I would not put it beyond BAE to have done a bit of industrial sabotage in that case.
Of course you would not.
But it was under MTU contract and responsability?
The TP400 engine was a M88 core (initially a F-404 copy) with the regular EU split of modules between partner nations causing a pretty expensive engine. One could think the A400M should move to a MkII or MkIII as the MkI’s are so modified to meet most promised requirements that they can be MkII std. It was designed in the age of the A380/NH-90 design, today they could improve the design with more payload, more advanced props or wait for the RISE engine a more efficient wing and updated systems. The US are normally better in swallowing their pride on projects not meeting initial brochure promises and pour money over new versions that step by step come closer to what the services want.
Is this another one of these “others can only copy US” 🙂
Just a examples of original and succesful French aerospace companies are Turbomeca, Safran Nacelle, Ariane Group, Airbus with its helicopters and Dassault. Safran has had its issues after the name change from Snecma when designing new engines by themselves.
I was questioning your statements of derivation.
The M88 is afaics not a copy of the F404.
Though the target airframe first flew with F404
as the M88-2 were not ready yet.
I see posters here often spouting a caricature of reality
to make it fit their assumption of superiority.
@Uwe. I once was quoted a GE engineer saying “they even copied my misstakes”… but I agree it evolved from the initial version with a new fan section and on.

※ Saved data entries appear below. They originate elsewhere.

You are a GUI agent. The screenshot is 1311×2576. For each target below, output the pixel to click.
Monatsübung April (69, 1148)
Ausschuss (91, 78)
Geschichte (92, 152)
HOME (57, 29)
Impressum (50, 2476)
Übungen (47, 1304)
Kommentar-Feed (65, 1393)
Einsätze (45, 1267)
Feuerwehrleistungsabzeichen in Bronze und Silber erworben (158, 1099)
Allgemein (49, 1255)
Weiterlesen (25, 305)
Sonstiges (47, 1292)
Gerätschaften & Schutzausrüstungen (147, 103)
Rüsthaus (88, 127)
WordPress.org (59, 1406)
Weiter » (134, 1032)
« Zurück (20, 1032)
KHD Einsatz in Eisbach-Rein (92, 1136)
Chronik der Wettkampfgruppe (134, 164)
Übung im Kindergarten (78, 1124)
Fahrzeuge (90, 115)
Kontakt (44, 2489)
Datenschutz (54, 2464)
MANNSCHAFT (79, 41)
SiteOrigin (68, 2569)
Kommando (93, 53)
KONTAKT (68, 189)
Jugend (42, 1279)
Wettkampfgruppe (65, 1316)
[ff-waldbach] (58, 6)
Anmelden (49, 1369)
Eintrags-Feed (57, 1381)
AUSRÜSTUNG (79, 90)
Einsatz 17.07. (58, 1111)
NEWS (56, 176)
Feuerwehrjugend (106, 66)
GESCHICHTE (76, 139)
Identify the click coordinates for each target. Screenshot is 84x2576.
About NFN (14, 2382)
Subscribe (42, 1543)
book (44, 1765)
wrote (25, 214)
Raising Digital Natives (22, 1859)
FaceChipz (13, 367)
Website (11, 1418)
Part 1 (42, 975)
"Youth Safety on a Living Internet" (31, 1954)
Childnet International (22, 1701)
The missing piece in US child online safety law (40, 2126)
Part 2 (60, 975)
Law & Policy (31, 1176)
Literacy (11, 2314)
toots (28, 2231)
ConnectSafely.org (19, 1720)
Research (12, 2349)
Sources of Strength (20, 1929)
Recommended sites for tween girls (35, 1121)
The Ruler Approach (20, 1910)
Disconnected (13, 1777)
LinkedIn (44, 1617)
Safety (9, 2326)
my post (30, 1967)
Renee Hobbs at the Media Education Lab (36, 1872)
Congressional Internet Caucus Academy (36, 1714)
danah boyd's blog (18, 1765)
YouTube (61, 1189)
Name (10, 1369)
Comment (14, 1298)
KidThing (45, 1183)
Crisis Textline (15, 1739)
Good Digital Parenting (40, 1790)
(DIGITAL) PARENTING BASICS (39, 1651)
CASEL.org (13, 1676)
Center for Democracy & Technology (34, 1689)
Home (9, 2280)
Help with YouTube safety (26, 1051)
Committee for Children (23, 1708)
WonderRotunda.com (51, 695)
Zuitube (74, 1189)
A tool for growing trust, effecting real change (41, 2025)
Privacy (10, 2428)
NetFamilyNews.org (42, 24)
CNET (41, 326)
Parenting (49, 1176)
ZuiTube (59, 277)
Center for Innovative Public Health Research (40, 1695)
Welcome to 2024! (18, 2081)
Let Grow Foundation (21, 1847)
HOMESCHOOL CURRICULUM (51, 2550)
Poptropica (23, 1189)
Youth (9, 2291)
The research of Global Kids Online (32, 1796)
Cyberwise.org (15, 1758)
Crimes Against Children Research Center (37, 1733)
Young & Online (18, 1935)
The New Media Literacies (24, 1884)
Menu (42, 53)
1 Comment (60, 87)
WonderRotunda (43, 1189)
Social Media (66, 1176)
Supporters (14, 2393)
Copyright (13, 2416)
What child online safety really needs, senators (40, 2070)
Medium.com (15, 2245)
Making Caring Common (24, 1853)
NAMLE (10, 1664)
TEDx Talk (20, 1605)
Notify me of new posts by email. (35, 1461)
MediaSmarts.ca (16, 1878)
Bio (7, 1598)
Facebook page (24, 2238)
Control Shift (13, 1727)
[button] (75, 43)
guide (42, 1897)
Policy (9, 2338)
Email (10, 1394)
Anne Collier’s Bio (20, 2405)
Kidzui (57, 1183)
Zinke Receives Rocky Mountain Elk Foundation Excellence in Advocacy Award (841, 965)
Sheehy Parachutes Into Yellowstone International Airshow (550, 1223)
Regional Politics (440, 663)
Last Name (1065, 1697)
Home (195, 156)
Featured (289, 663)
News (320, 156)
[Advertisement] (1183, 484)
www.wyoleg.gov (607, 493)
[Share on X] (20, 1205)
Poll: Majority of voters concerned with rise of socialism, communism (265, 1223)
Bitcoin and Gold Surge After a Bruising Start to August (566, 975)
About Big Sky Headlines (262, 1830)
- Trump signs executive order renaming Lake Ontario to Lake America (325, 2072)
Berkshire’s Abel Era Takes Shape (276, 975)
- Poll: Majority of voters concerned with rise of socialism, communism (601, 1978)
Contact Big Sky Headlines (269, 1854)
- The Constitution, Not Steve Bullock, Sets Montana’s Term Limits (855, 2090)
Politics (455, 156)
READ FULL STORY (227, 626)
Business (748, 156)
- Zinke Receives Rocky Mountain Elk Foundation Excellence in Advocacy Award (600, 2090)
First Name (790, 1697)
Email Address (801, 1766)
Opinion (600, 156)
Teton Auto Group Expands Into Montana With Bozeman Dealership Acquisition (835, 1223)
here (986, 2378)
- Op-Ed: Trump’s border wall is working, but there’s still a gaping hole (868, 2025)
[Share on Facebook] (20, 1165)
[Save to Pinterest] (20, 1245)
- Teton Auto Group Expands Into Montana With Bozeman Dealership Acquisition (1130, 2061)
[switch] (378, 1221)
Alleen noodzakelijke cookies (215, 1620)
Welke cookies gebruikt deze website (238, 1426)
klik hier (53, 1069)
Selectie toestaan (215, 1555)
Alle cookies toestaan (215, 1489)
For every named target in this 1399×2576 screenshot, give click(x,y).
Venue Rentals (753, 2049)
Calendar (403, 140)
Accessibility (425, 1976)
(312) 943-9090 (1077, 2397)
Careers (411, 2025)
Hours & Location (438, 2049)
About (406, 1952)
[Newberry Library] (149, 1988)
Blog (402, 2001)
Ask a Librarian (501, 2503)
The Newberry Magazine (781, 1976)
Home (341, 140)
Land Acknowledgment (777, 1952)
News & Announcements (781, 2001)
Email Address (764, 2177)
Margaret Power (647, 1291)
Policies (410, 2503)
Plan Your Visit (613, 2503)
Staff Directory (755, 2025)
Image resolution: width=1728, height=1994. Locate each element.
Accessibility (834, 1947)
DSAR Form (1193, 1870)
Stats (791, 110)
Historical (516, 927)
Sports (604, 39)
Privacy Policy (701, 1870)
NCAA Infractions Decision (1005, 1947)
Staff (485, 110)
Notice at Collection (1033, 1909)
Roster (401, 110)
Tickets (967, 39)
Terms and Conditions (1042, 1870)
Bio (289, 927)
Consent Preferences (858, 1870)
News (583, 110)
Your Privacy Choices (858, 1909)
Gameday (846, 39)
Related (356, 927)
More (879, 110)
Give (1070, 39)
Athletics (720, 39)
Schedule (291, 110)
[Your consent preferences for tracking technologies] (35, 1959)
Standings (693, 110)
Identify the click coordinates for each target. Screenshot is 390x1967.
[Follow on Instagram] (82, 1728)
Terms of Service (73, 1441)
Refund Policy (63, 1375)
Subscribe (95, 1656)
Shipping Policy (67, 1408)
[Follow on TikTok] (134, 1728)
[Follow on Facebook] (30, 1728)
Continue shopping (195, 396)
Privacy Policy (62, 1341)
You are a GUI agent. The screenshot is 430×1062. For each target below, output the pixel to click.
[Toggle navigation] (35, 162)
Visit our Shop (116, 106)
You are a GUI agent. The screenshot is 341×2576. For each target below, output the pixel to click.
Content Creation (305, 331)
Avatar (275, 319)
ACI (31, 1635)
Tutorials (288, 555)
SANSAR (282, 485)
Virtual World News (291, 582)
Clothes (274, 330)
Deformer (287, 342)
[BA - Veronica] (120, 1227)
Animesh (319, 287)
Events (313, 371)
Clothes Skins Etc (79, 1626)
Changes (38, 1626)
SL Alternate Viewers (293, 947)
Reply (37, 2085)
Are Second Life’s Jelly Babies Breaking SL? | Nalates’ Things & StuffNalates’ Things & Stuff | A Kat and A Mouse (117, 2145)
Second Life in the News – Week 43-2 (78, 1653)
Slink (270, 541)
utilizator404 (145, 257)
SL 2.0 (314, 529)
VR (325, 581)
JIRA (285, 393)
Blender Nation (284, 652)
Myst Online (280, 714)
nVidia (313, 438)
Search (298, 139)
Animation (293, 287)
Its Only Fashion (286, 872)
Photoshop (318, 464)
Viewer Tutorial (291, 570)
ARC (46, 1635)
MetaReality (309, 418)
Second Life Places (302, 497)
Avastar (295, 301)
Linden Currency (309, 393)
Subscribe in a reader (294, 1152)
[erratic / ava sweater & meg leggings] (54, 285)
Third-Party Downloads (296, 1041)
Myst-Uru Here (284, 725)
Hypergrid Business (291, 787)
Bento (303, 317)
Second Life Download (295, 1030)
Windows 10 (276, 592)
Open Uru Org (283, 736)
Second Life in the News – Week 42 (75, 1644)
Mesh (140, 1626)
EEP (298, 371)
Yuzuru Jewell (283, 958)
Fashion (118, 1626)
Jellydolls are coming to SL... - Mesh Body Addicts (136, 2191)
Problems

On the subject of new aircraft certification:
FG: “China Eastern Airlines expects to take delivery of the world’s first Comac C919 narrowbody in the second half of the year, as it removes the Boeing 737 Max from its delivery forecast through 2023.”
Here’s an equivalent article, without a paywall:
“In the same fleet forecast, the SkyTeam carrier removed any delivery forecast for the 737 Max, which remains grounded in China following two fatal crashes in 2018 and 2019. ”
“Compatriot Air China, which also has 737 Max aircraft on order, did not indicate when it expects deliveries to resume, casting uncertainty on the fate of the popular narrowbody.”
And regarding another plane that has yet to be certified, Ryanair brazenly continues to dangle the carrot outside the local B-Mart store:
“BRUSSELS (Reuters) – Ryanair is “very keen” to make a significant order for Boeing’s 737 MAX 10 aircraft, but there has been no agreement on pricing so far in ongoing talks, Group Chief Executive Michael O’Leary said on Tuesday.
“We’re certainly very keen to place a MAX 10 order but only when the timing and the pricing is right,” O’Leary told Reuters ahead of a press briefing in Brussels. “Boeing needs an order.”
On the subject of tweaking a program after launch:
Airbus is working on a special “regional version” of the A330-800, which will have an MTOW of just 200 tons (currently 251 tons).
does this go beyond a paper derate?
( i.e. any changes to the airframe? Looks like
it might lose the center tank (plumbing) just like early A333 )